Problem to solve:
In the records below, find the line containing "You are a GUI", then copy that line and all lines after it, exactly, omitting every picture.

Supplied data:

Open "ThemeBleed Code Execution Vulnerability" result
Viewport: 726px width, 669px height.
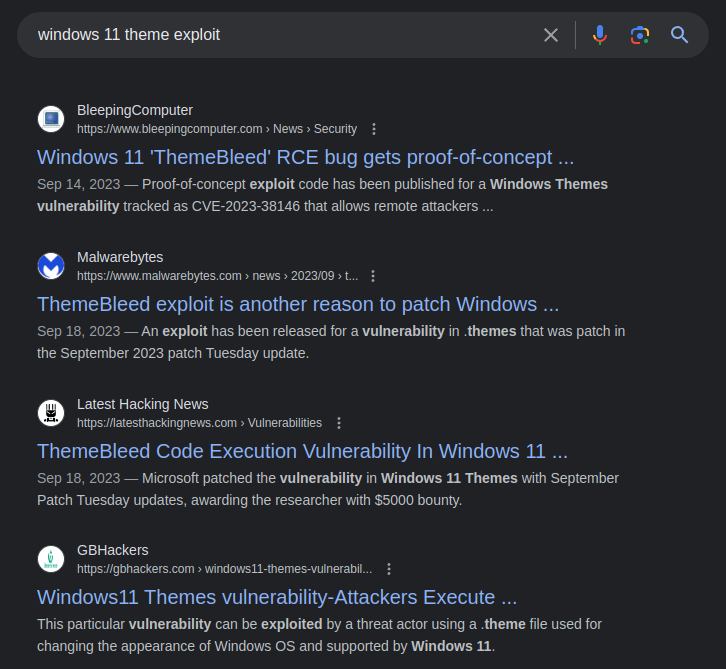[302, 451]

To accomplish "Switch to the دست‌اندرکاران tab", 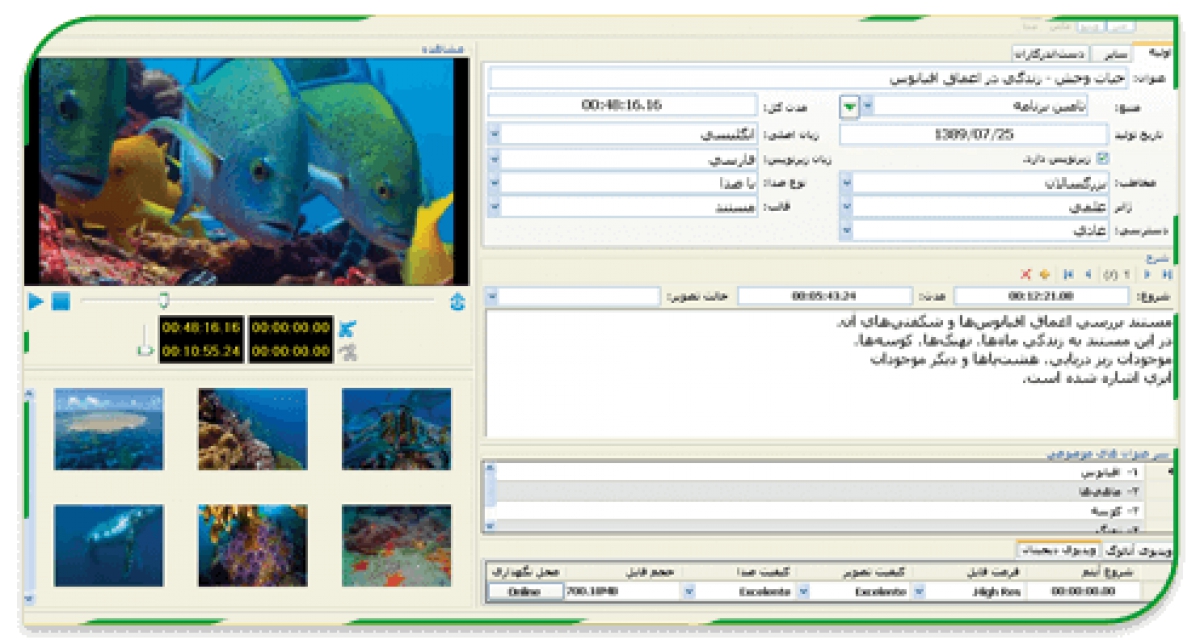I will pos(1050,54).
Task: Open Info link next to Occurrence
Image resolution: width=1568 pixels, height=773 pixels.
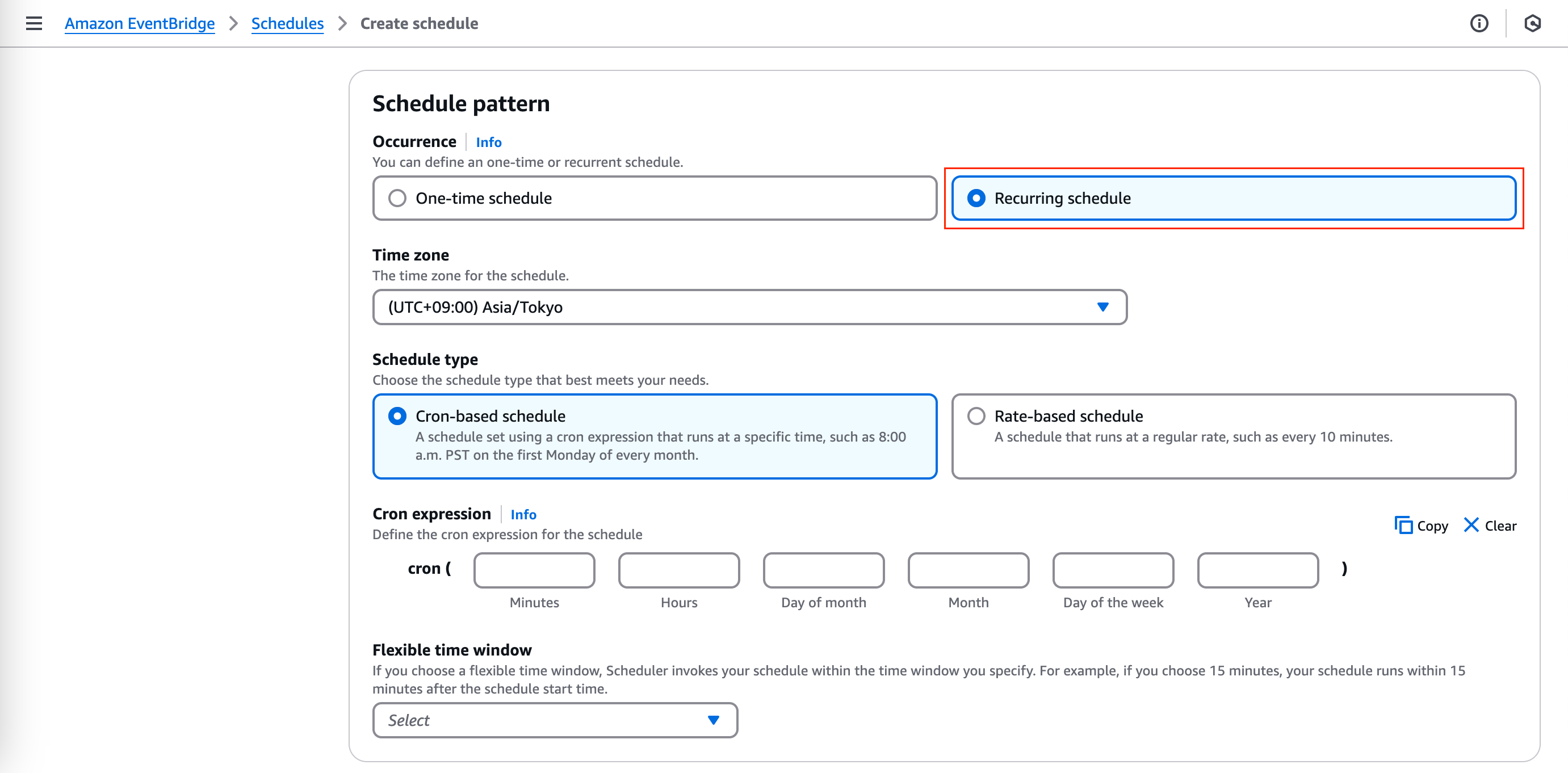Action: click(x=488, y=142)
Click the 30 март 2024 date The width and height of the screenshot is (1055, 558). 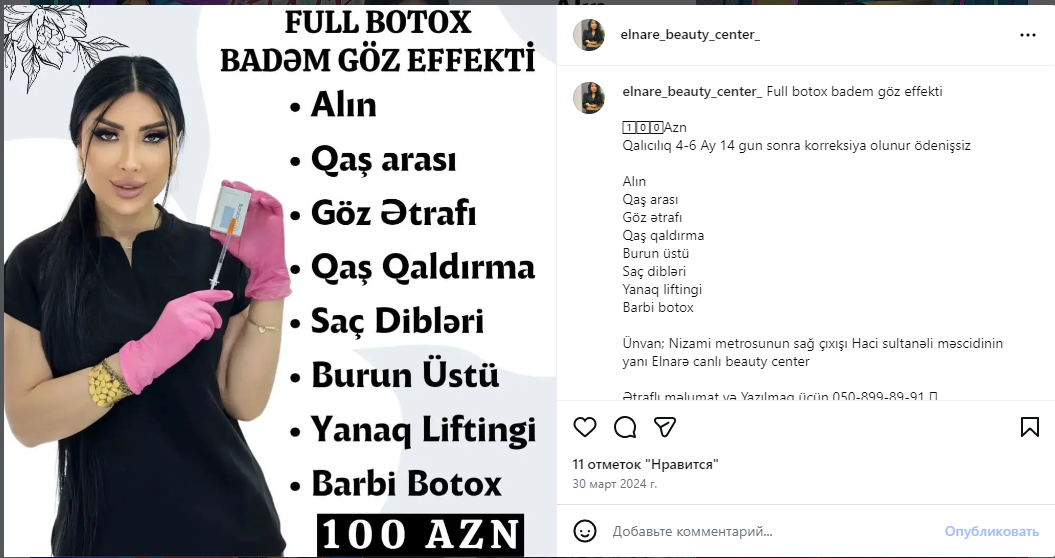615,483
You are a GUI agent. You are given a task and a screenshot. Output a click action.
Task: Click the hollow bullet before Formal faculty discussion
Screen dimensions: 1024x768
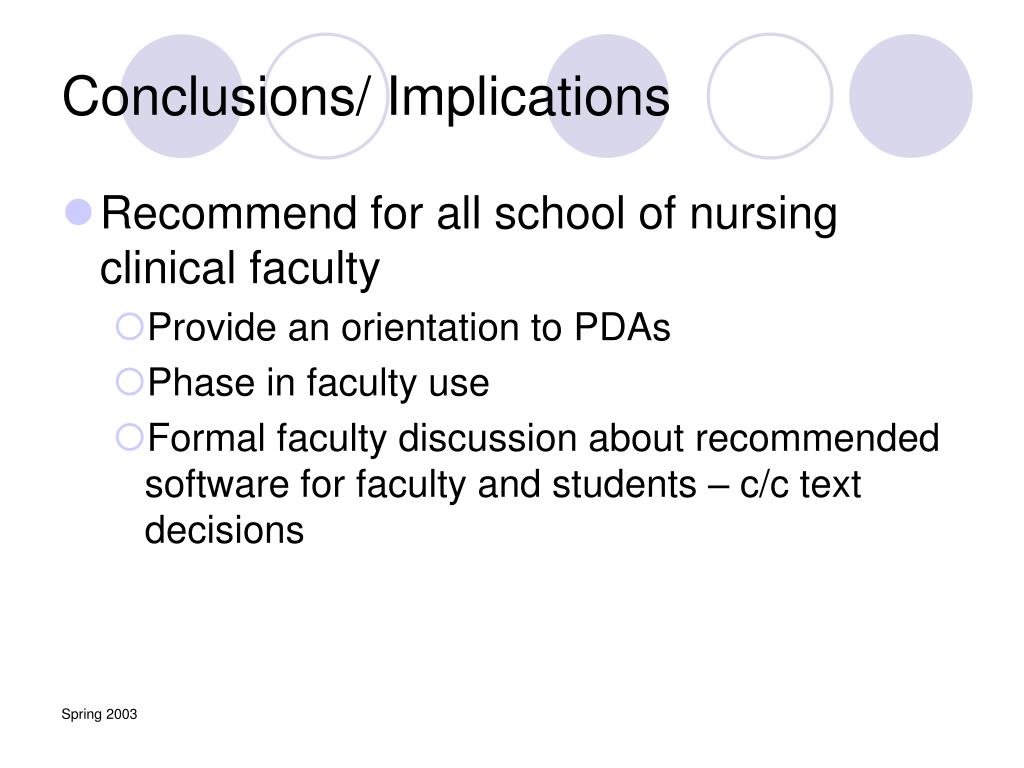tap(129, 437)
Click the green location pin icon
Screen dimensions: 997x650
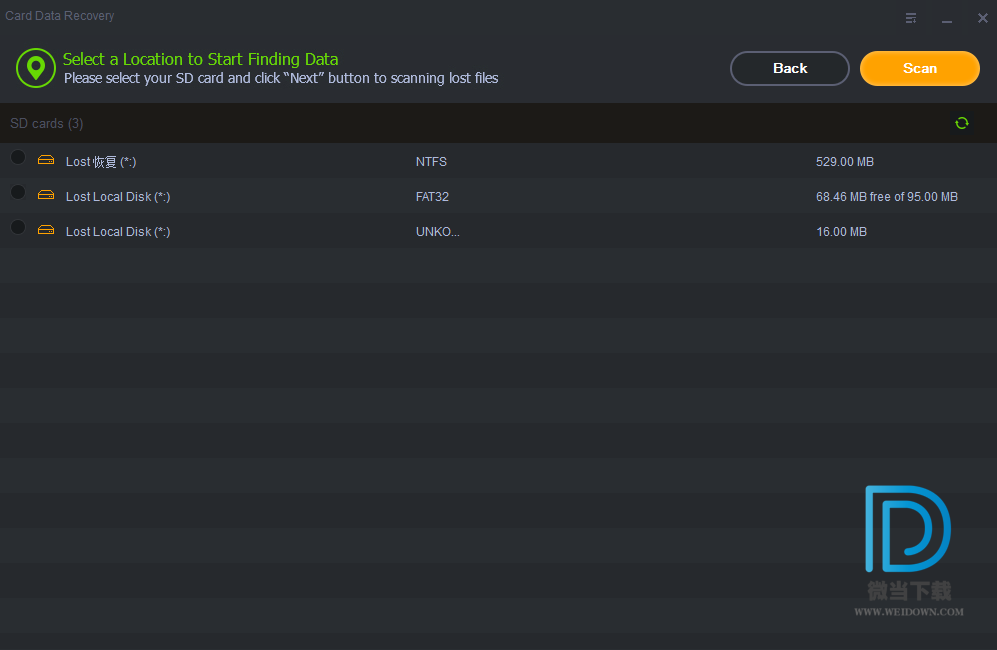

Task solution:
You are a GUI agent. You are given a task and a screenshot. Output a click action.
Task: Click the hollow bullet before Formal faculty discussion
Screen dimensions: 1024x768
tap(129, 437)
Click the green location pin icon
Screen dimensions: 997x650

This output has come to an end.